Counting only lines below that hold "computer", give the total alone.

···

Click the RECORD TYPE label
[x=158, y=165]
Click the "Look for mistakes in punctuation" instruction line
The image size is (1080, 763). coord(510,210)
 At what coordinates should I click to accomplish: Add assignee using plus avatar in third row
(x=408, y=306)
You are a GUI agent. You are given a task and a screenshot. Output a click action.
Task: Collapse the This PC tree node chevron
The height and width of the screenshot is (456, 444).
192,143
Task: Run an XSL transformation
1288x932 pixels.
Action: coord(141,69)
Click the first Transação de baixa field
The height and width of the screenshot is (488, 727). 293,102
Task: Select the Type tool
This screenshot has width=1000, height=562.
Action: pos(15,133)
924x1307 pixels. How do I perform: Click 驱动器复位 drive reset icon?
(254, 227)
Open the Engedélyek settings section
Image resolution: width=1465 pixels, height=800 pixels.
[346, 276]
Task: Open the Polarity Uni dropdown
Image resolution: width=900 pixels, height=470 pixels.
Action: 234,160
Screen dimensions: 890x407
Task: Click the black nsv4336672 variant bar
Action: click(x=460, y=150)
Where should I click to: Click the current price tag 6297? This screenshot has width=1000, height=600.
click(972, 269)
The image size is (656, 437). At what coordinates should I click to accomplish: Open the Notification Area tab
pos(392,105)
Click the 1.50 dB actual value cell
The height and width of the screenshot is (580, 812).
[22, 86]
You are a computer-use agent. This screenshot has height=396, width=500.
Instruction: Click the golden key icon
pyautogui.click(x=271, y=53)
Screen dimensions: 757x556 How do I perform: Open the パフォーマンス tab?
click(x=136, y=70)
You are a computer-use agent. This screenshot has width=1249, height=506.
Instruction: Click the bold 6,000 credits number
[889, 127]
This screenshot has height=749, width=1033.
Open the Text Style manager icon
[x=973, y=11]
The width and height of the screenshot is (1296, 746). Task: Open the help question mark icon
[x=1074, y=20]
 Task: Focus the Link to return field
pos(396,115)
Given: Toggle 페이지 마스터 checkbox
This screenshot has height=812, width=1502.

···

▸ Completed exercise:
2